Even beginning data scientists get caught in that sort of trap in their first forays into the markets [0], and people always have a hard time computing net value from products with a high proportion of small upsides and a small proportion of huge downsides [1].

It's kind of like the various philosophical arguments about micro murders. 10 murders per year is huge in a town of 40k people, but nobody bats an eye at 10 extra pedestrian deaths per year from routinely driving 35+ in a 25. Interestingly, even if that level of speeding actually saves you the maximal amount of time (rarely the case for most commutes, where light cycles and whatnot drastically reduce the average speedup from "ordinary" reckless driving), you'll on average cause more minutes of lost life from the average number of deaths you'll cause than you'll save from the speeding. It's a net negative behavior for society as a whole, but almost nobody is inclined to even try to think about it that way, and the immediate benefit of seemingly saving a few minutes outweighs the small risk of catastrophic harm. Similarly with rolling through stop signs (both from the immediate danger, and from the habit you're developing that makes you less likely to be able to successfully stop in the instances you actually intend to).

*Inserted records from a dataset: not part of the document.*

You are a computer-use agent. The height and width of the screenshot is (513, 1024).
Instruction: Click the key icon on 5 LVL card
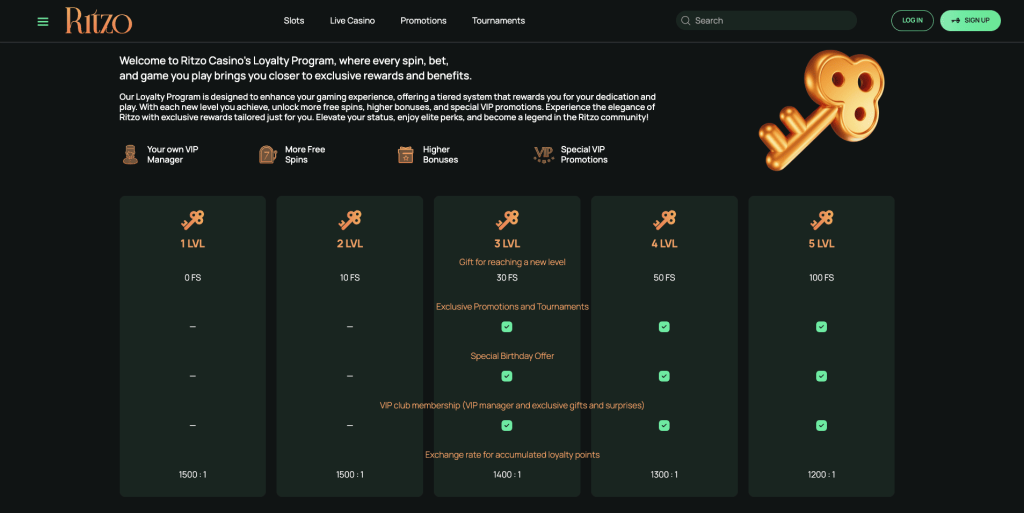pos(821,219)
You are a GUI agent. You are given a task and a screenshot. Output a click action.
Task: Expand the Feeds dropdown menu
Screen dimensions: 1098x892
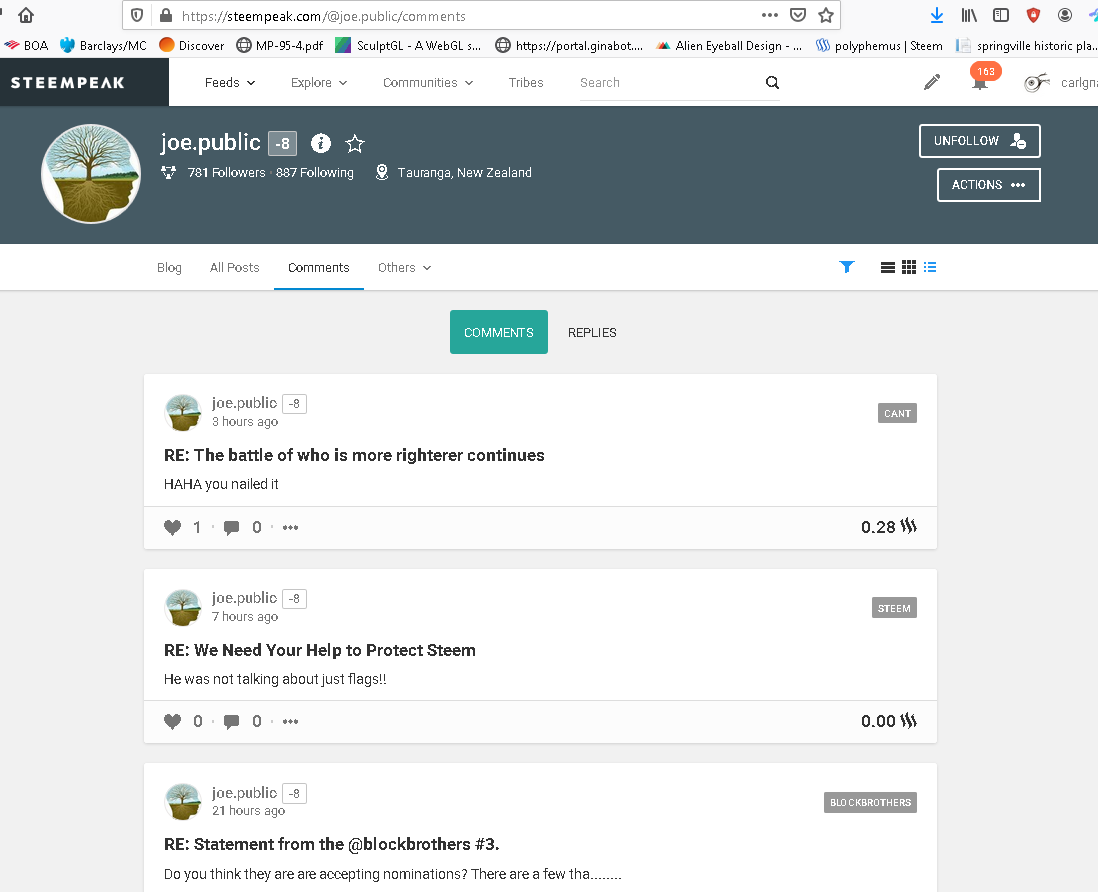230,83
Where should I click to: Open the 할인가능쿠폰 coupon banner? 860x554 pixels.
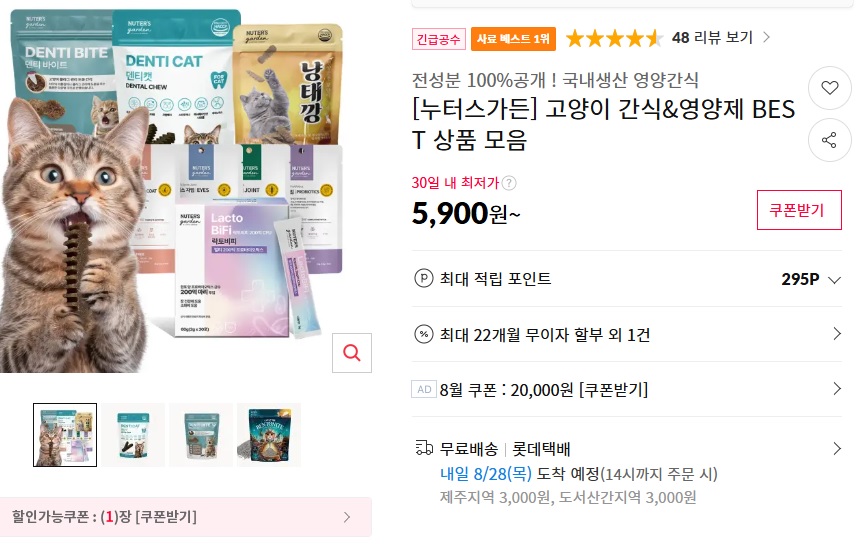(x=186, y=517)
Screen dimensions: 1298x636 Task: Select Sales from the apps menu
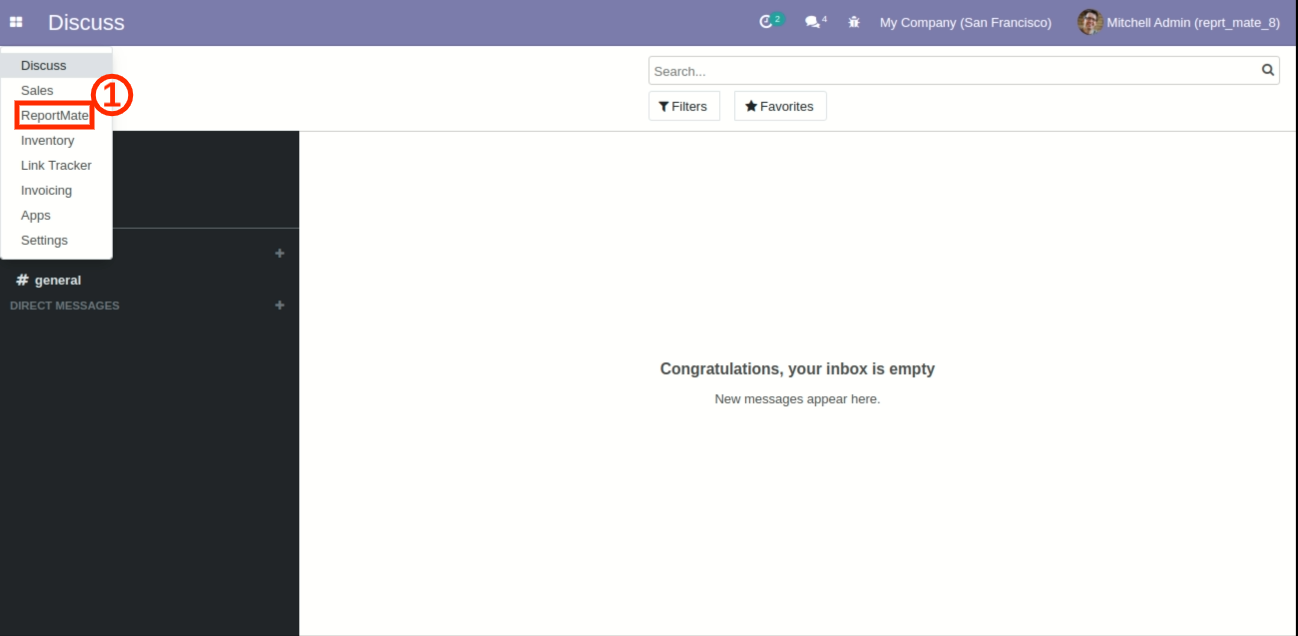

[0] Not a source, those are a dime a dozen if you want to see a DS lose a lot of money, but XKCD is always enjoyable: https://xkcd.com/1570/

[1] Also not a source, just another great XKCD: https://xkcd.com/937/

Do you also judge crack cocaine's value by its number of users?

I don't think most people are capable of doing a cost/benefit ratio calculation on how what they do affects the rest of the world, and the wealthy are far and away the worst abusers of this sadass truth.